Synopses & Reviews
Botswana, 1976. Isaac Muthethe thinks he is dead. Smuggled across the border from South Africa in a hearse, he awakens covered in dust, staring at blue sky and the face of White Dog. Far from dead, he is, for the first time, in a country without apartheid. A medical student in South Africa, he was forced to flee after witnessing a friend murdered by white members of the South African Defense Force.
Walking along the road into Gaborone, Botswana's capital, White Dog following close behind, a chance encounter with an old school acquaintance changes the course of Isaac's life. Amen, a member of the ANC, the South African resistance movement, invites Isaac to stay with his family. Petrified of deportation and determined to find work, he swears he will stay just for a few days. He sets out to find work and is hired by a young American woman, Alice Mendelssohn, who is living in Botswana with her husband, Lawrence.
A year later, her marriage an empty shell, Alice sets off on a work-related trip to the vast bush that she loves—alternately austere and lush, with light that blinds—leaving her home in the care of her new gardener, Isaac. It is on this trip that she meets Ian, an expert on the !Kung San and a rebellious, untamable man twenty years her senior, with whom she imagines a very different future.

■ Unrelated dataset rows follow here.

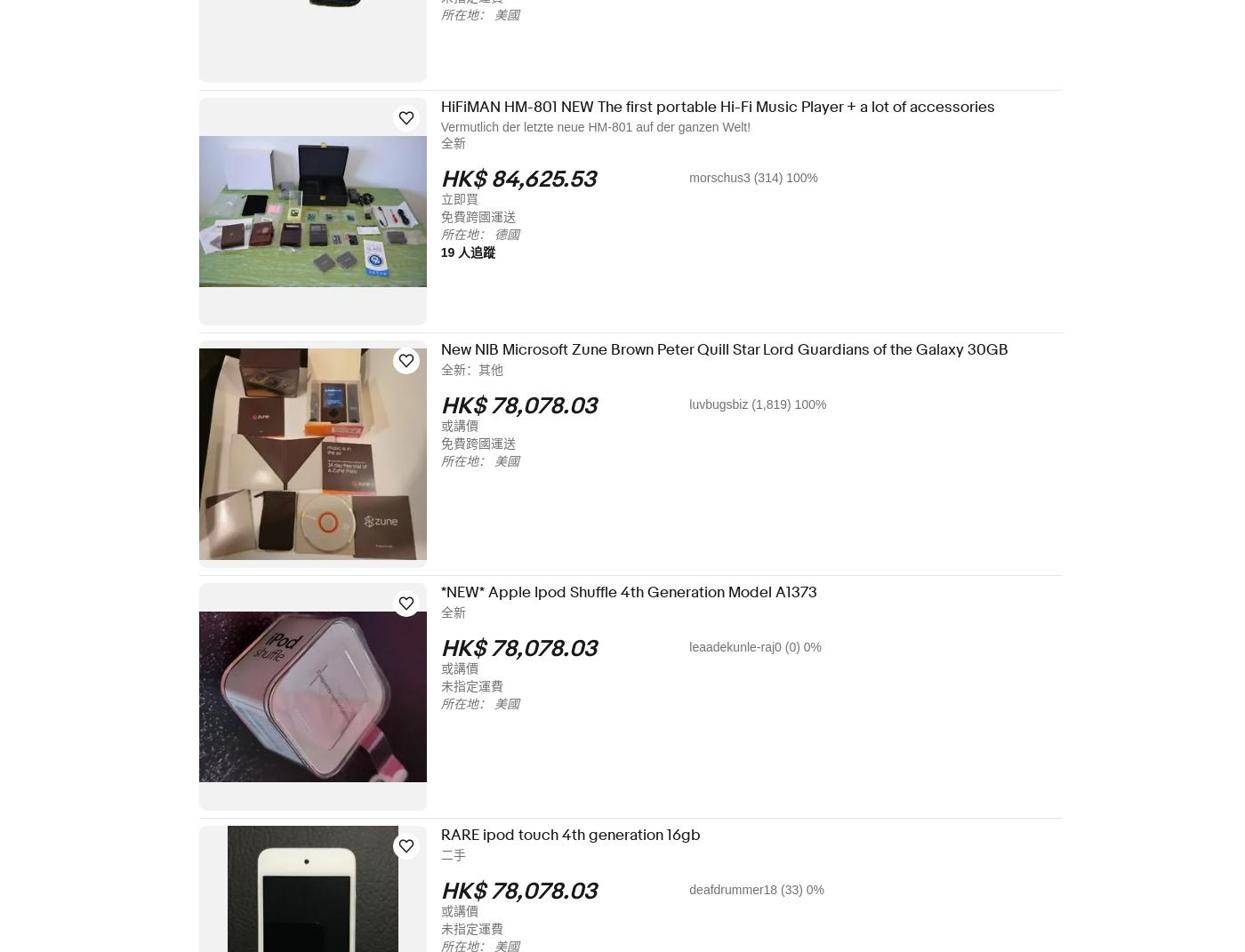 The height and width of the screenshot is (952, 1245). What do you see at coordinates (479, 252) in the screenshot?
I see `'19 人追蹤'` at bounding box center [479, 252].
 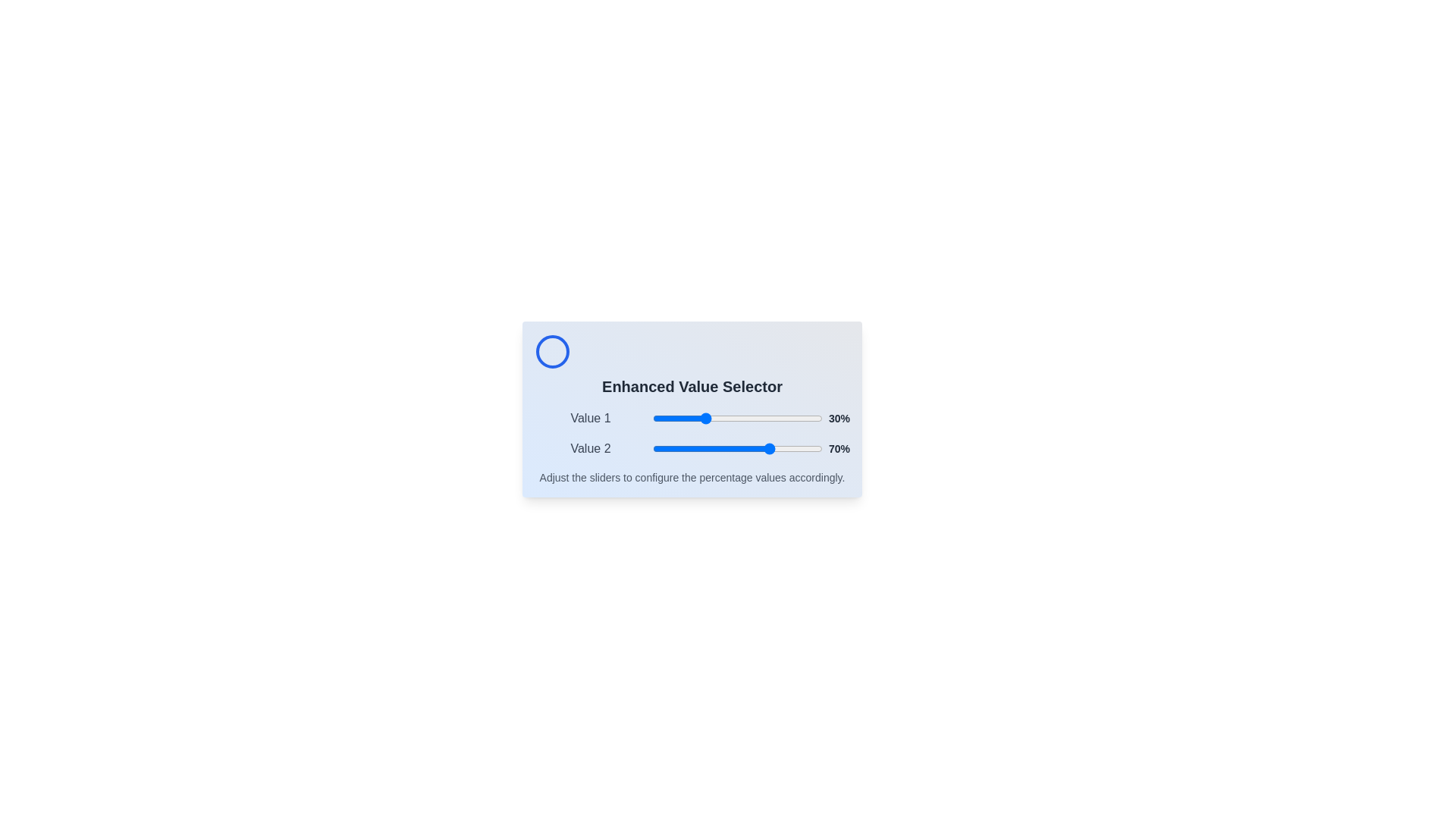 I want to click on the slider for Value 1 to 15%, so click(x=677, y=418).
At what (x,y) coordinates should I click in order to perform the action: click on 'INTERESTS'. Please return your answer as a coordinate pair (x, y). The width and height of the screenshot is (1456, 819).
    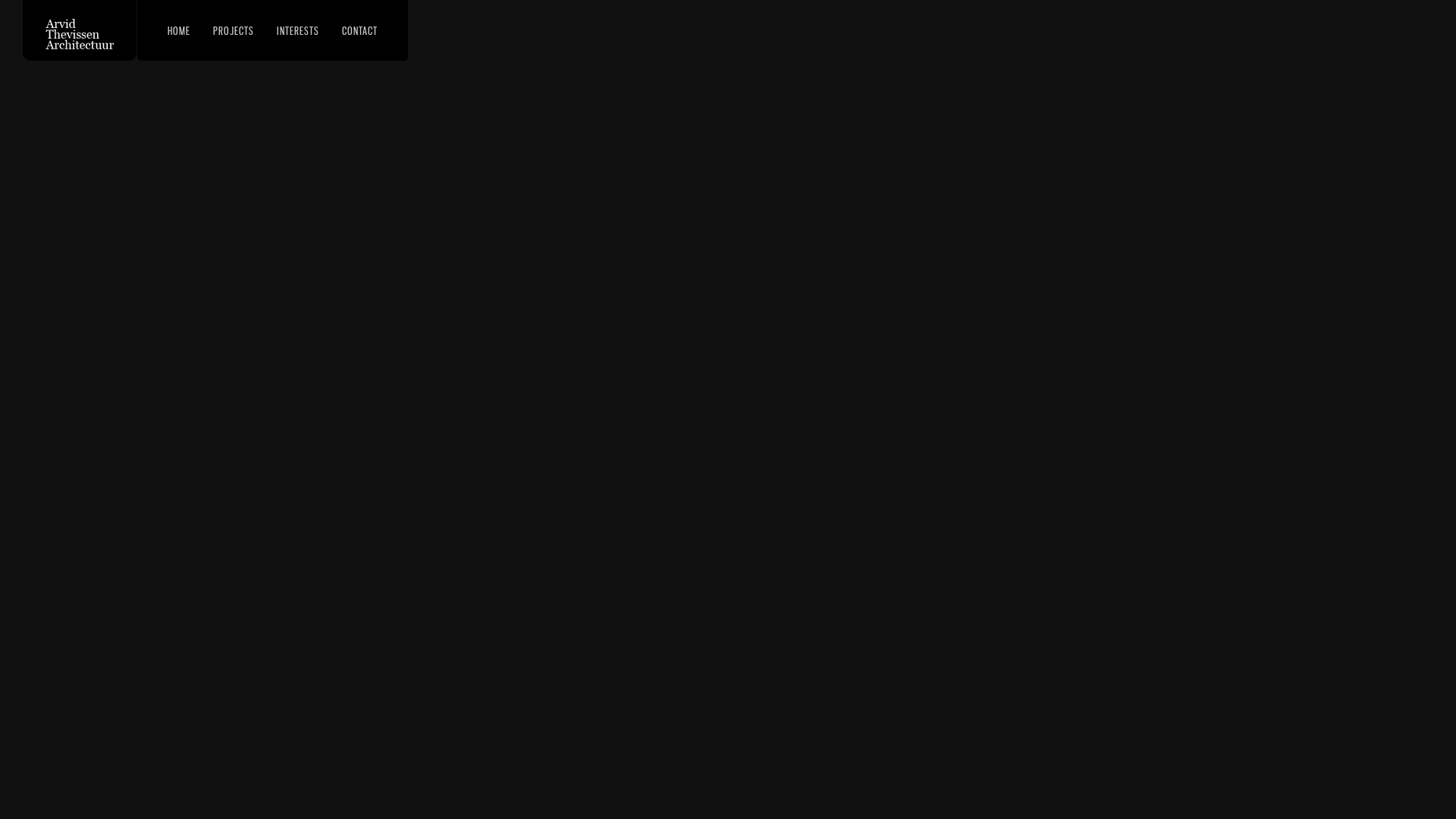
    Looking at the image, I should click on (298, 29).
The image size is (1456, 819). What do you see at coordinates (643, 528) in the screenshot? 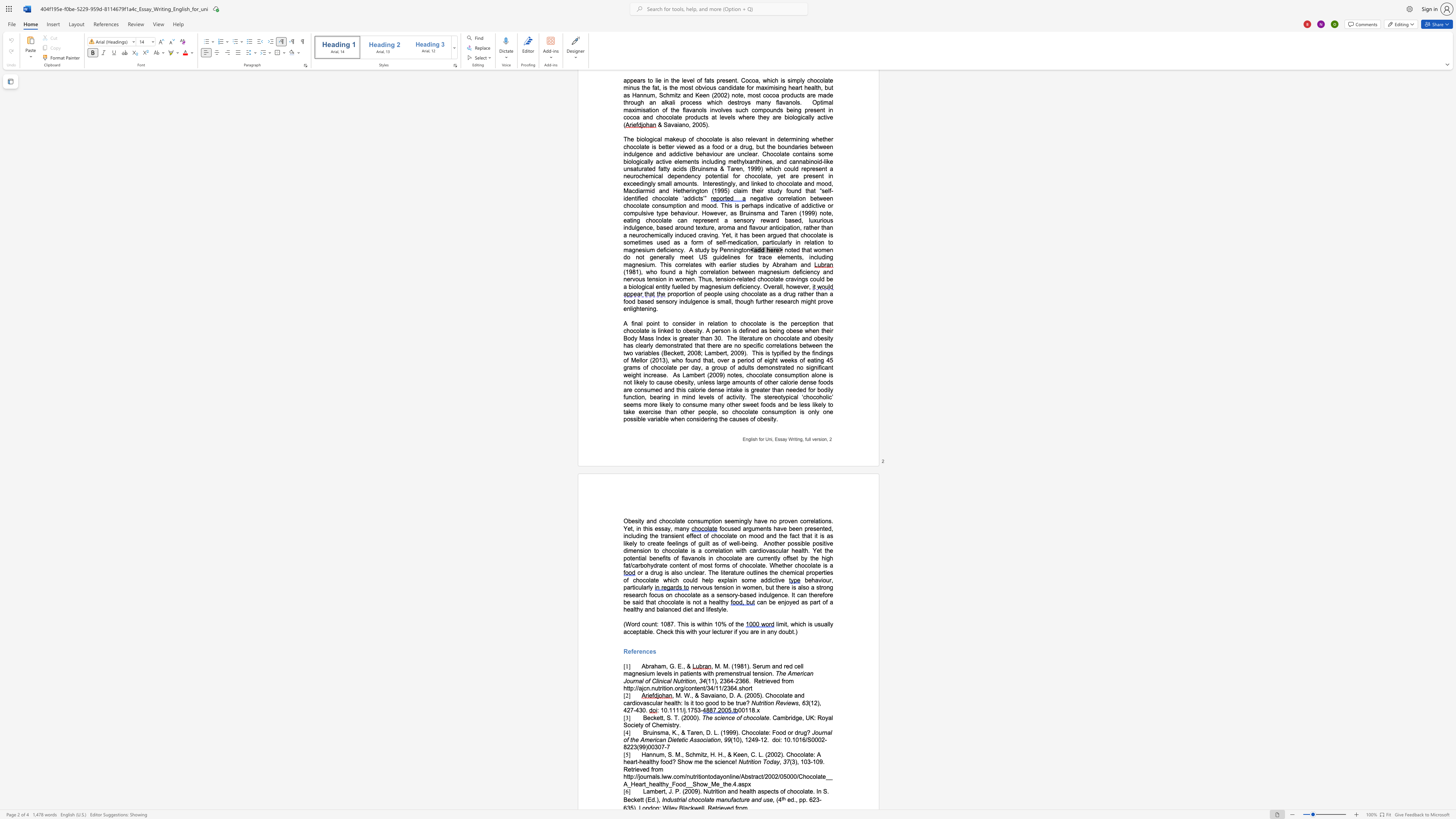
I see `the subset text "this e" within the text "no proven correlations. Yet, in this essay, many"` at bounding box center [643, 528].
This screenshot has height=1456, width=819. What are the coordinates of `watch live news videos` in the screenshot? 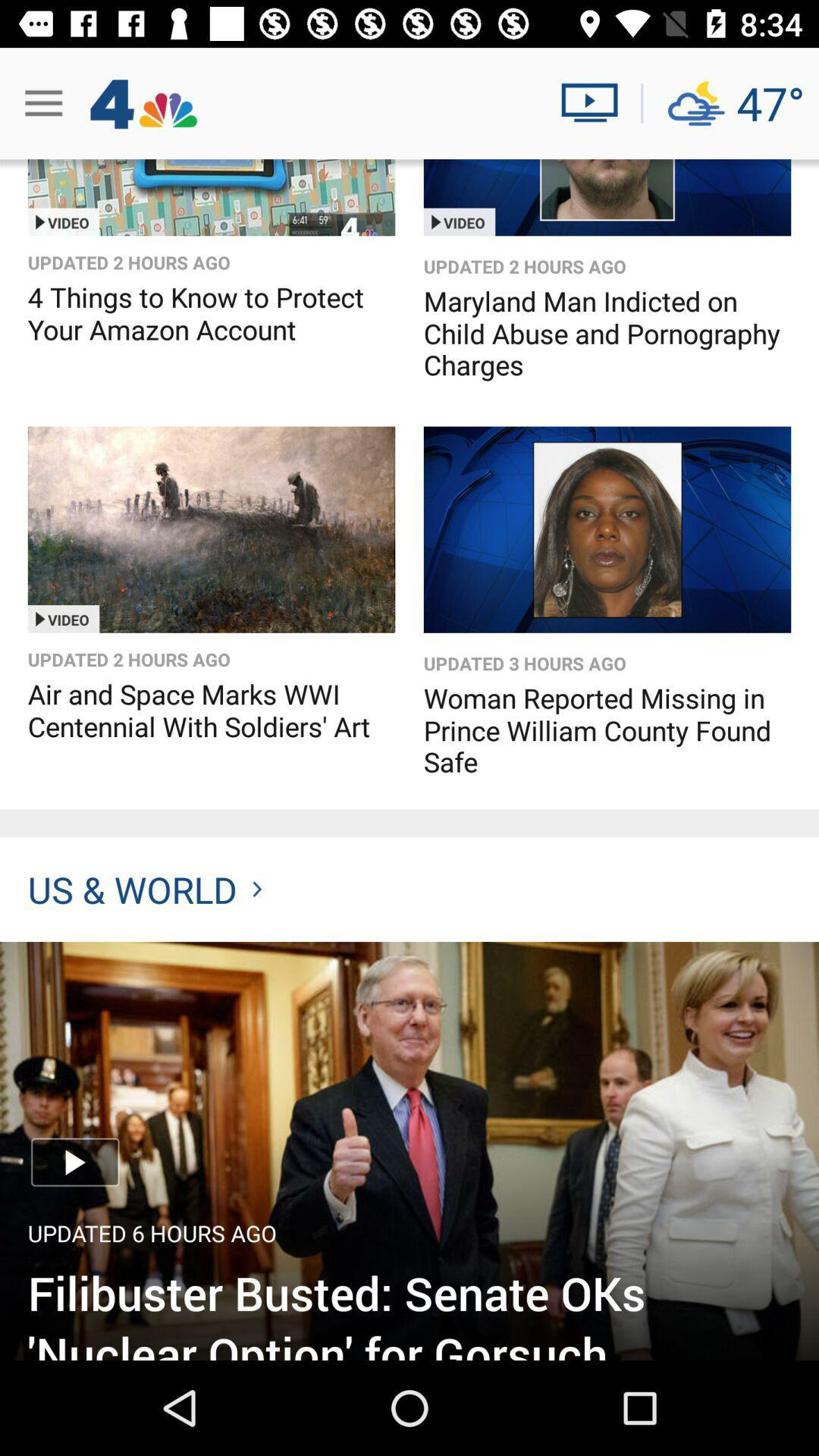 It's located at (595, 102).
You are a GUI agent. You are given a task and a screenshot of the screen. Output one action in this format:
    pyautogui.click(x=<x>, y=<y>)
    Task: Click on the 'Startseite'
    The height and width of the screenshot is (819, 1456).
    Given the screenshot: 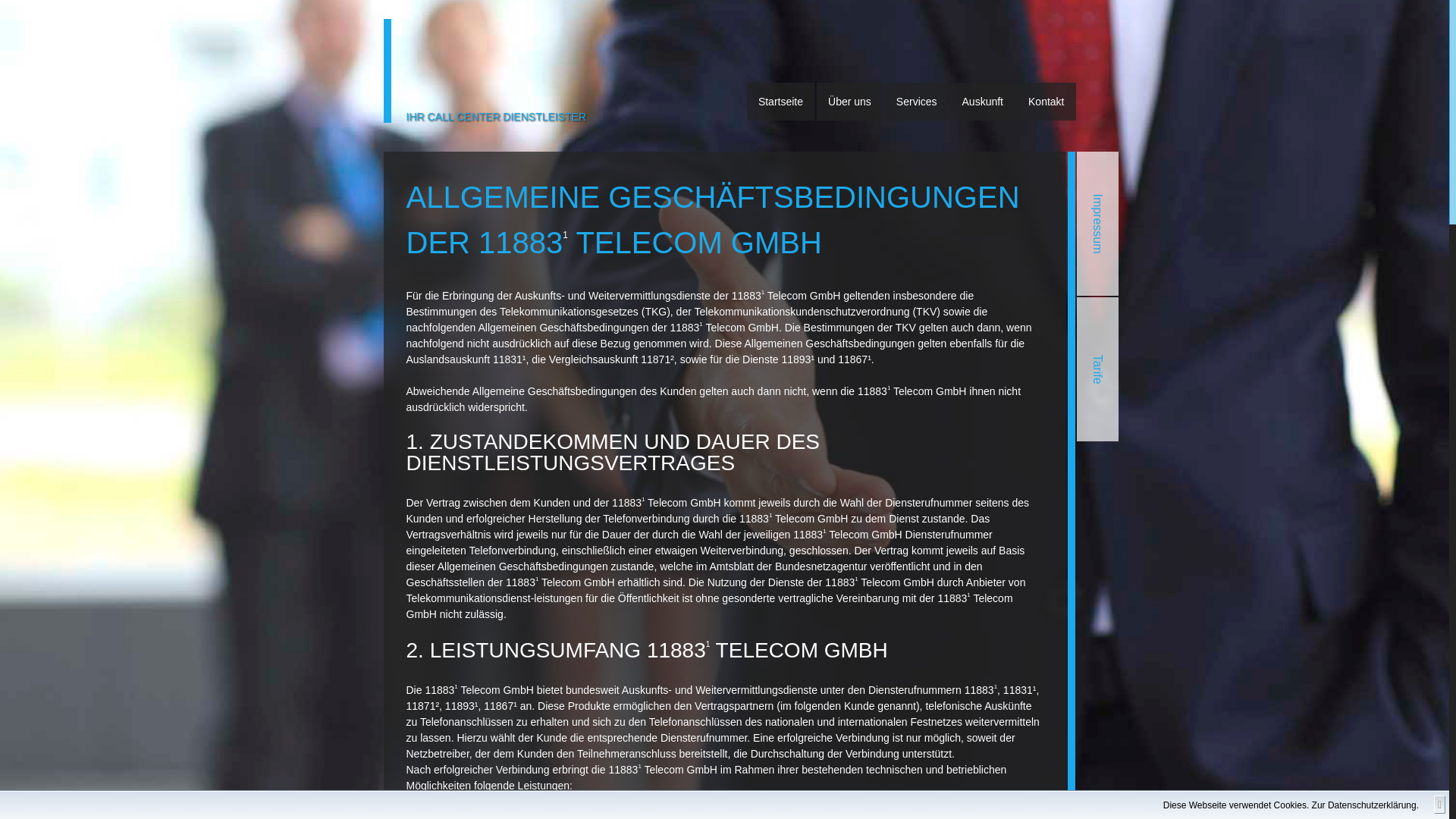 What is the action you would take?
    pyautogui.click(x=780, y=102)
    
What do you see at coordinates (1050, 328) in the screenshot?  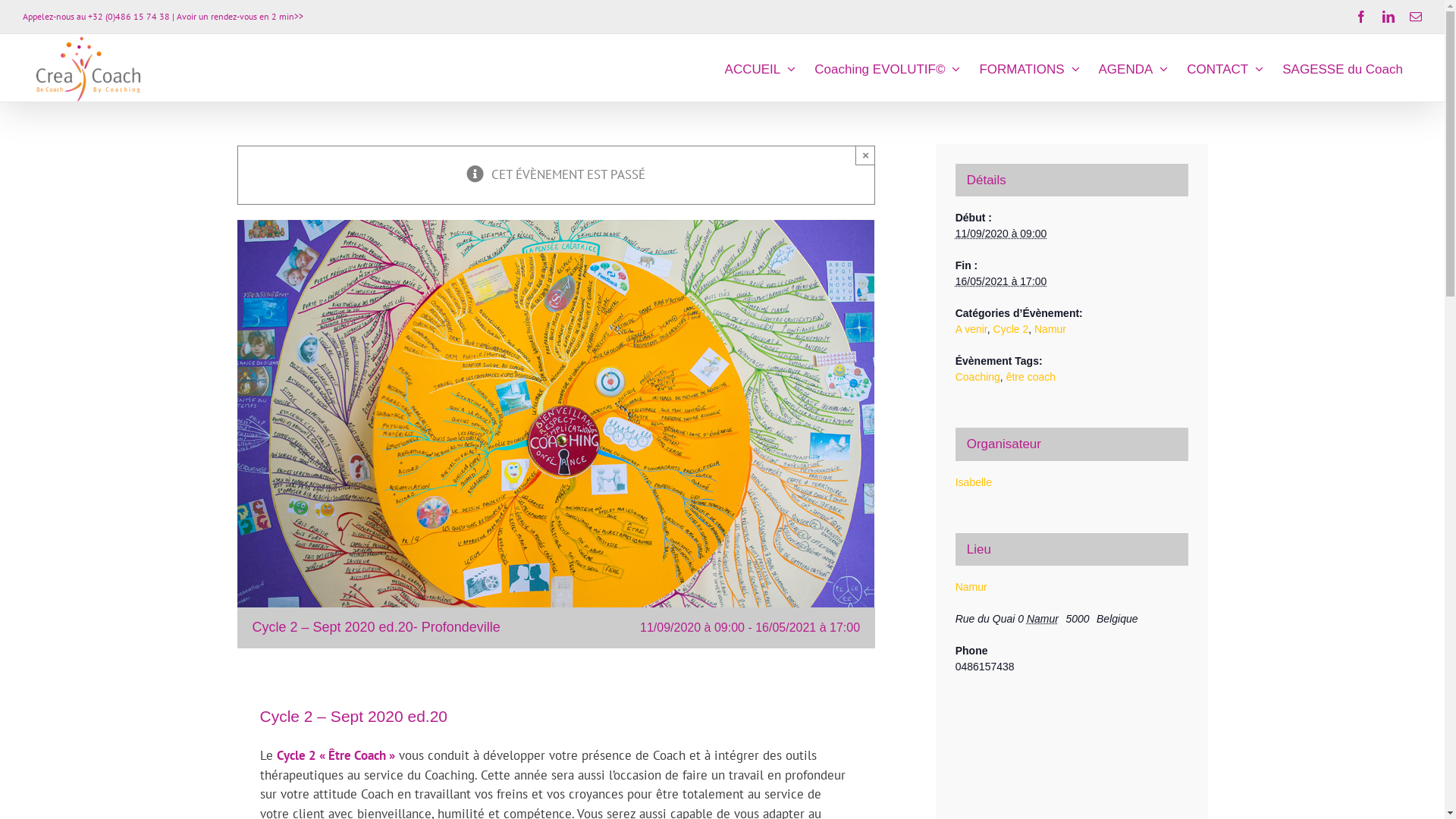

Returning home, Alice finds Isaac missing and White Dog waiting loyally at the end of the drive, dehydrated and malnourished. When she goes in search of Isaac, what she finds out will change her life.
Review
"Morse's unflinching portrayals of extremes of loyalty and cruelty make for an especially memorable novel." ---Publishers Weekly
Review
"White Dog Fell From the Sky catches the soul of compassion. It is one of the wisest, most comprehensive, most compelling books I've ever read." ---Sena Jeter naslund, author of Ahab's Wife
Synopsis
An absorbing and deeply moving story, White Dog Fell from the Sky is Eleanor Morse's rich and intimate portrait of Botswana and of three people whose intertwined lives are at once tragic and remarkable.
About the Author
Eleanor Morse is the author of Chopin's Garden and An Unexpected Forest, which won the Independent Publisher's Gold Medalist Award for Best Regional Fiction in the Northeast U.S. and was also selected as the winner of Best Published Fiction by the Maine Writers and Publishers Alliance at the 2008 Maine Literary Awards. A graduate of Swarthmore College, Eleanor currently works as an adjunct faculty member with Spalding University's MFA writing program in Louisville, Kentucky. She lives on Peaks Island, Maine. Cassandra Campbell has recorded nearly two hundred audio books and directed many more. She has been nominated for and won multiple Audie Awards, as well as the prestigious Odyssey Award. She has received numerous starred audio reviews in both Publishers Weekly and Library Journal as well as fourteen AudioFile Earphones Awards. Cassandra was also named a Best Voice by AudioFile for 2009 and 2010.